Ich blicke jetzt auf etwas mehr als zwei Monate Inselleben in den Tropen zurück und bin immer noch beeindruckt von dieser unfassbaren Natur, dankbar für alle Menschen, die ich kennenlernen durfte und aber auch sehr glücklich, wieder nach Hause zu kommen.

La Réunion ist eine Insel der Extreme: Strandvillen neben Wellblechhütten, sengende Hitze an den Küsten, nebeldichtes sattgrünes Gebirge, wütende Zyklone, dieses Nebeneinander aber auch Miteinander verschiedener Ethnien und Kulturen,  bei dem einem als Festlandeuropäer fast schwindelig wird. Das alles ist für mich La Réunion. Und so unterschiedlich die Landschaften und Menschen dieser Insel sind, so unterschiedlich waren auch meine Gefühle und Eindrücke während der Zeit hier. Der Krankenhausalltag entsprach den französischen Standards, hier arbeitete die gute ausgebildete Mittelschicht aus meistens Festlandfranzosen. Patienten kamen aus entlegenen Bergregionen mit mehrtägiger Anreise in Situationen, in denen die meisten kurativen Ansätze schon keine Option mehr waren, nur um zu hören, dass man wenig für sie tun könne. Für jemanden, der im Sicherheitsnetz  Deutschlands aufgewachsen ist, sind solche Begegnungen schwer zu begreifen. Menschen, die sich durch das Leben in den Bergen bewusst diesem staatlichen Netz entziehen und Menschen, die in den Städten gleichzeitig irgendwie dort hindurchrutschen und nicht aufgefangen werden. Den Kontrast zwischen Armut und technischer Rückständigkeit inmitten eines europäischen Systems mit modernsten Straßen, unzähligen Solarpanels und Wasseraufbreitungsanlagen zu sehen, hat mich bis zum Ende sehr verwirrt.

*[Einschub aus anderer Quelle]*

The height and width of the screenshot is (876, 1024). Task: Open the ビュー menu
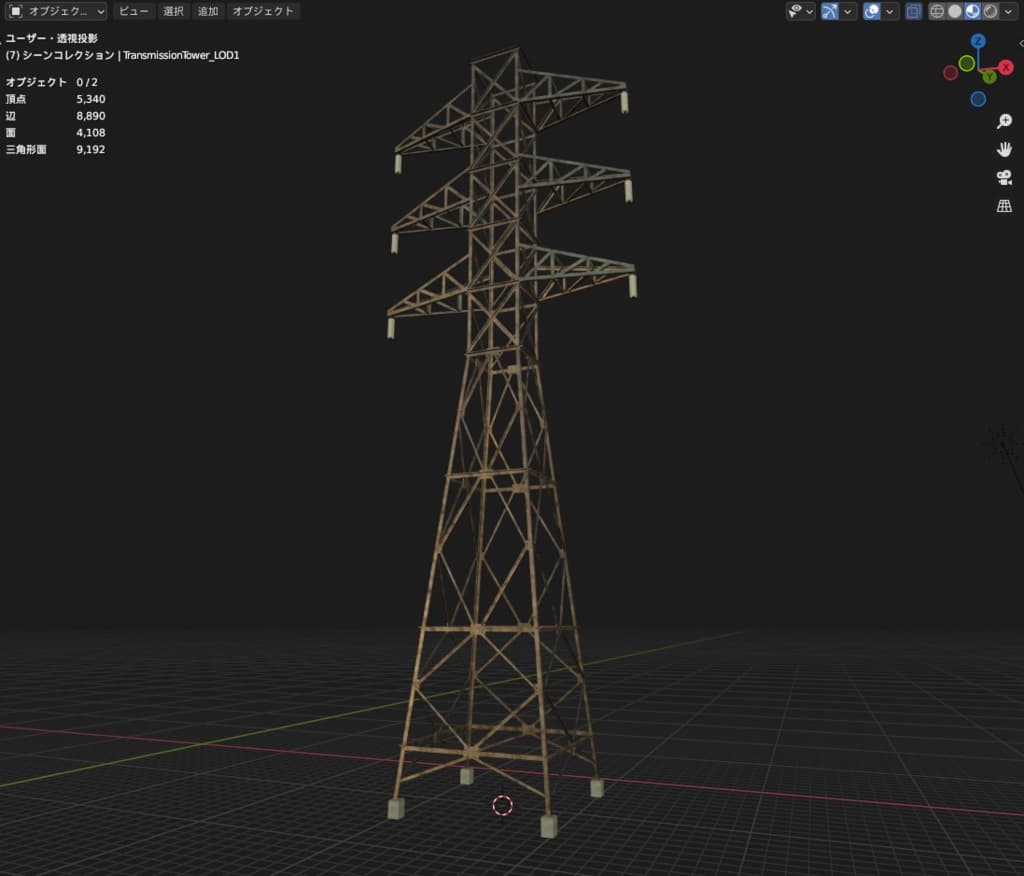(133, 11)
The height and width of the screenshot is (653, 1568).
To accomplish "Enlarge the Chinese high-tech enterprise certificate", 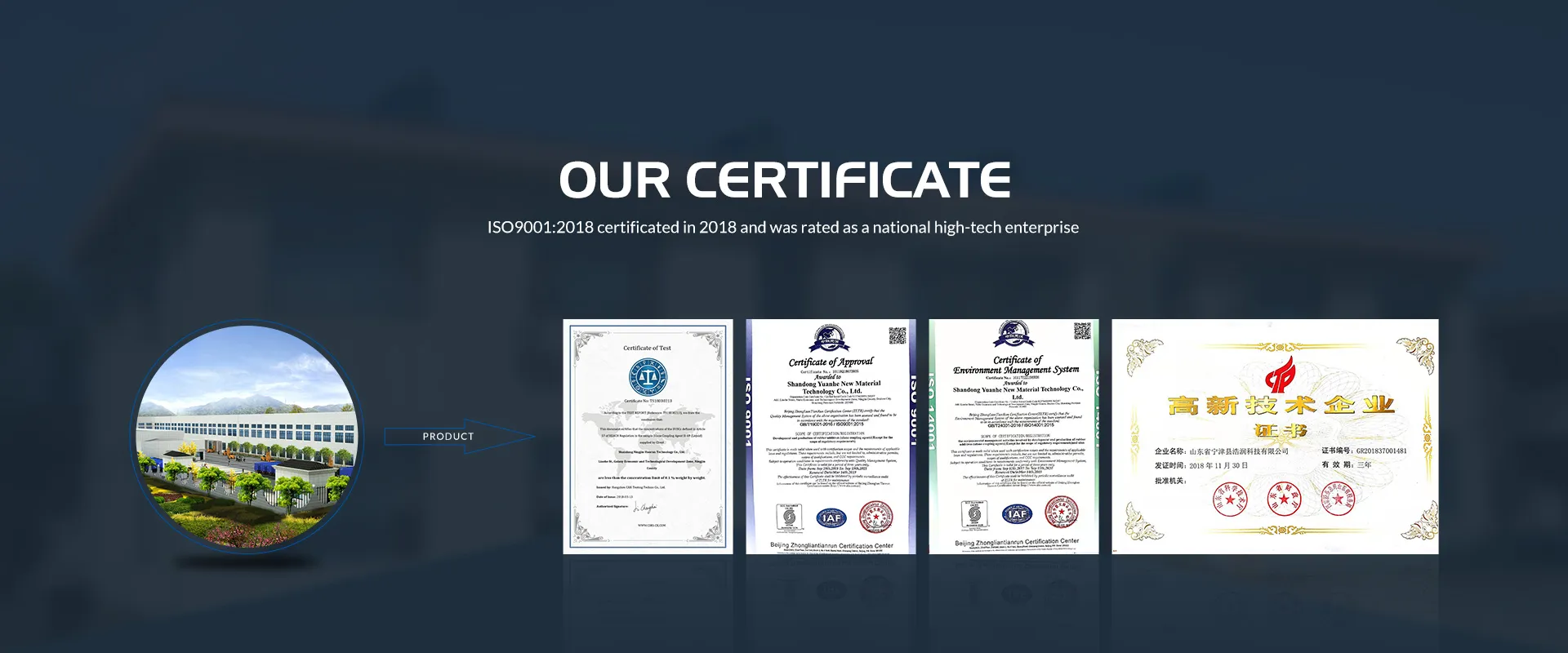I will pyautogui.click(x=1275, y=437).
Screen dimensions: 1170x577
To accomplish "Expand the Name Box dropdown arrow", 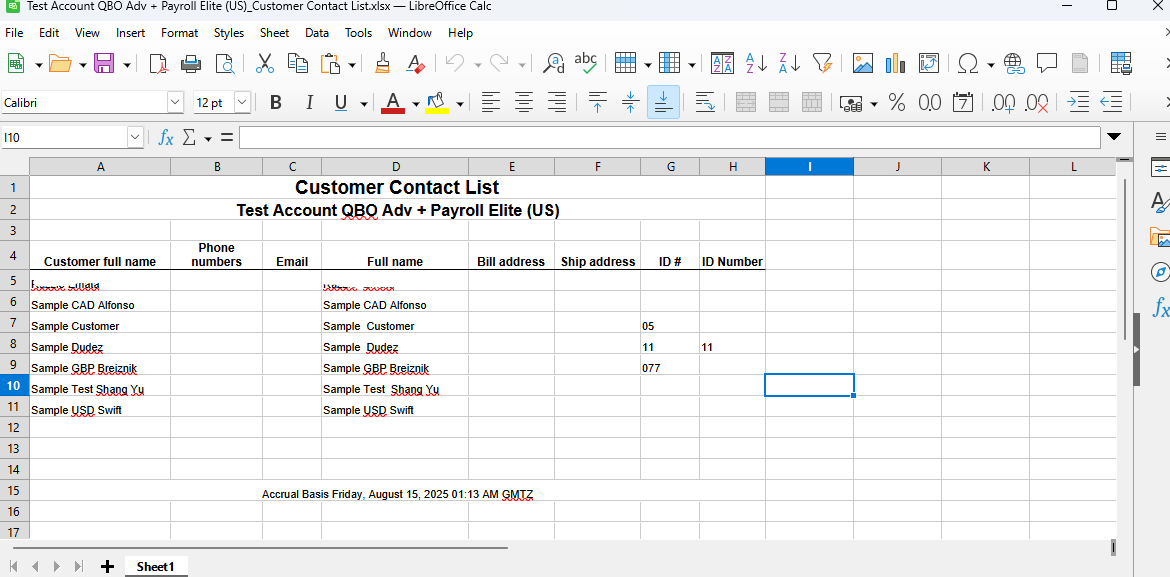I will point(135,137).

Im Arbeitsalltag ist man in der Klinik gut integriert und wird als Teil des Teams verstanden. In der Freizeit ist man auf einmal wieder der Tourist ohne viel Anschluss an die einheimische Bevölkerung. Diesen Spagat habe ich als sehr anstrengend empfunden. Aber ich nehme auch viele lehrreiche Erfahrungen mit: Die Arbeit in der Unfallchirurgie, die Gespräche mit den Leitern der Wanderhütten und den Eltern meiner kreolischen Mitbewohner, der Umgang mit kleinen und größeren Pannen bei Autovermietungen, Schlafplatzsuche, schlechter Campingausrüstung, Vorbereitung auf Zyklone und noch vieles mehr. Abgesehen von den Fortschritten in meiner medizinischen Ausbildung habe ich auch einiges in puncto Konflikt- und Stressbewältigung dazugelernt, mir eine neue Kultur angeeignet und viele  beeindruckende Naturschauspiele miterleben dürfen. Obwohl ich etwas gemischte Gefühle habe, da es für mich persönlich auch eine sehr anstrengende Zeit war, möchte ich alle ermutigen, diesen Schritt zu wagen!